Arguments de l’auteur du grief

[75]   L’auteur du grief soutient que l’employeur a agi de mauvaise foi en décidant de le renvoyer en cours de stage. Un arbitre de grief aurait donc compétence pour ordonner sa réintégration, rétroactivement au 25 juillet 2001. Il souligne que la preuve a démontré, documents à l’appui (pièces E-30 et E-9), qu’il n’a pas obtenu le suivi ni la formation appropriés avant l’incident d’avril 2000, ni par la suite. On ne peut donc conclure à son inaptitude à remplir ses fonctions.

[76]   L’employeur a admis que l’auteur du grief n’avait pas eu de moniteur à l’emploi,  contrairement aux termes du programme. La preuve a également démontré que le Registre de formation sur le terrain de l’auteur du grief n’a pas été rempli de façon appropriée (pièce G-14). L’auteur du grief a même dû se déplacer lui-même pour aller rencontrer M. Duguay au bureau de Grande-Rivière, pour remplir ce document, alors que M. Duguay n’est pas moniteur à l’emploi et n’a jamais travaillé avec l’auteur du grief.

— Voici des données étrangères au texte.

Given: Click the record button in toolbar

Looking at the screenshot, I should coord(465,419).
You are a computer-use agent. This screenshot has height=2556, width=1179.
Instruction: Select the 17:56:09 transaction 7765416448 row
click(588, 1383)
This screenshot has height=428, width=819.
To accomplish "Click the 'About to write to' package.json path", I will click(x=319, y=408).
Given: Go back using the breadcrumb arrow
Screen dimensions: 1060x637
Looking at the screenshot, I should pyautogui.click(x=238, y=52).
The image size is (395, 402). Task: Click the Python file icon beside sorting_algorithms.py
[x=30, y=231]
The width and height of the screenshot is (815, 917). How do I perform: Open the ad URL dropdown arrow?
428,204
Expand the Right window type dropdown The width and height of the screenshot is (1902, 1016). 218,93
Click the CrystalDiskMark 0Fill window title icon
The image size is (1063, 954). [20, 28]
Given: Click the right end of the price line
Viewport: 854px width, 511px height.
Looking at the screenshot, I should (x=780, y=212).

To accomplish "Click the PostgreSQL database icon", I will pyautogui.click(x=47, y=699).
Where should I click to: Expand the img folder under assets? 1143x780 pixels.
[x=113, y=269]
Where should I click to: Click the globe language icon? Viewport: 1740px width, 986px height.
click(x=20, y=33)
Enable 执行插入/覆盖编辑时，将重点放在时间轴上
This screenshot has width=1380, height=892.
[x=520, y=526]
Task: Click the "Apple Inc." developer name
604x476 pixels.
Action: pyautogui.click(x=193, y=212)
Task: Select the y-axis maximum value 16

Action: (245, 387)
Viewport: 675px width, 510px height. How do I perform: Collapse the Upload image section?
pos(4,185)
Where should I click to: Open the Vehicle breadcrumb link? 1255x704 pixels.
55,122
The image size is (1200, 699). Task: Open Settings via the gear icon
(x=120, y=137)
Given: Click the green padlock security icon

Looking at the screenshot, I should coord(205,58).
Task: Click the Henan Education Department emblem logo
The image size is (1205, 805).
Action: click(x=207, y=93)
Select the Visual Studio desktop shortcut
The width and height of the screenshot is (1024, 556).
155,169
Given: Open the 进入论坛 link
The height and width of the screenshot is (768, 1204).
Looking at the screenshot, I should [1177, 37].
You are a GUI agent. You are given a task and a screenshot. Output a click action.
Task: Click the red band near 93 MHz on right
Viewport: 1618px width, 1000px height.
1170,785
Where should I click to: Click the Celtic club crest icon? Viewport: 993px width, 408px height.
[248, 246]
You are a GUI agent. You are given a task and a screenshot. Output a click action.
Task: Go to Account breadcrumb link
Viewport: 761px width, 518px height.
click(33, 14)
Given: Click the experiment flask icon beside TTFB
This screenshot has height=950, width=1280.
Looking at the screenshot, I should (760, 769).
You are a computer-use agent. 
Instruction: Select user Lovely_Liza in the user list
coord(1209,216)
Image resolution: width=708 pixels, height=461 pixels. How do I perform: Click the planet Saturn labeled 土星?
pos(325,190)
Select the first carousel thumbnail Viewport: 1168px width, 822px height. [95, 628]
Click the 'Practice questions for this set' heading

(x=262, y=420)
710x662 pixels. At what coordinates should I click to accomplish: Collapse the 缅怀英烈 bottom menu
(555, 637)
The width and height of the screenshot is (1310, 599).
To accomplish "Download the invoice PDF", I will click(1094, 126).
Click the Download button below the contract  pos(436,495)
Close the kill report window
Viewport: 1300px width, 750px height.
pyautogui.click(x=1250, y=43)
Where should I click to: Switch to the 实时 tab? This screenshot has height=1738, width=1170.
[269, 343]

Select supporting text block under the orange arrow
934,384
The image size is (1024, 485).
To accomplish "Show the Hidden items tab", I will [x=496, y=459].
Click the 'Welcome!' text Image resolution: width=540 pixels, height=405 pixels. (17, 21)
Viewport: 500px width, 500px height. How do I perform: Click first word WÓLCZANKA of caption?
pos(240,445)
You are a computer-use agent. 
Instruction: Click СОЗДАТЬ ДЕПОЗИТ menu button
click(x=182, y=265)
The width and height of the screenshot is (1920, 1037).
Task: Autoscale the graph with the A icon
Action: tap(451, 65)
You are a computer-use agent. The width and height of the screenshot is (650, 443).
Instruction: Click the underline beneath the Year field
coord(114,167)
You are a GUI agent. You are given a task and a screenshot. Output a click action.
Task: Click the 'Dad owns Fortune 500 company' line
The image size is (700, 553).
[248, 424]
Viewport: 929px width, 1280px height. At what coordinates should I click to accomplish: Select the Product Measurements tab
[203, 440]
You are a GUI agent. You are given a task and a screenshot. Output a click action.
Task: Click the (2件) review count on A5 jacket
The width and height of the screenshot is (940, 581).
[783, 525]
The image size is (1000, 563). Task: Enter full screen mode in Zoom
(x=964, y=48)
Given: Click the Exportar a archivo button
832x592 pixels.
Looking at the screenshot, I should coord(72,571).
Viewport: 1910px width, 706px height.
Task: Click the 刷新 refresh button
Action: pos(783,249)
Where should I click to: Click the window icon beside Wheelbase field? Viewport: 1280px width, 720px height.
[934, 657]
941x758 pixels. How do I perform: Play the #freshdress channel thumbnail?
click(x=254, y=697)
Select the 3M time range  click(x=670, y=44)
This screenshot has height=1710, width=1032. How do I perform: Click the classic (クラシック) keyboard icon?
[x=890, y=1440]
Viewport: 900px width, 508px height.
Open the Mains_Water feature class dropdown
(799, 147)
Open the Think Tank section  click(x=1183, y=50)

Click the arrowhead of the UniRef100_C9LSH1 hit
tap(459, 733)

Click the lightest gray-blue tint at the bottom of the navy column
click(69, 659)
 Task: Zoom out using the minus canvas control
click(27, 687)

[77]   Lorsqu’un plan de redressement a été présenté à l’auteur du grief, celui-ci l’a accueilli avec enthousiasme. Il a témoigné qu’il était heureux de ce suivi et que, en fait, tout allait bien. D’ailleurs, l’employeur n’avait aucun reproche à lui faire avant le 18 décembre 2000. L’auteur du grief a également noté que le plan de redressement pour la période d’octobre à décembre 2000 ne lui a jamais été présenté. Il a été rempli à la fin de la saison d’emploi, le 22 décembre 2000.

[78]   L’auteur du grief a également souligné qu’il est saugrenu de souscrire à l’argument de l’employeur voulant que son problème d’alcoolisme lui ait servi d’excuse. La reconnaissance d’un tel problème ne se fait pas si facilement et se communique encore moins facilement.

[79]   Lorsqu’il a été arrêté une deuxième fois pour conduite en état d’ébriété, l’auteur du grief en a immédiatement avisé l’employeur, même si sa nouvelle saison d’emploi n’avait pas encore débuté, puisque c’est ce qu’on lui avait reproché la première fois. Il s’est immédiatement inscrit en thérapie au Pavillon Chaleurs Inc. C’était donc un choc pour lui de recevoir la lettre du 2 février 2001, l’avisant des manquements au plan de redressement du mois d’octobre au mois de décembre 2000.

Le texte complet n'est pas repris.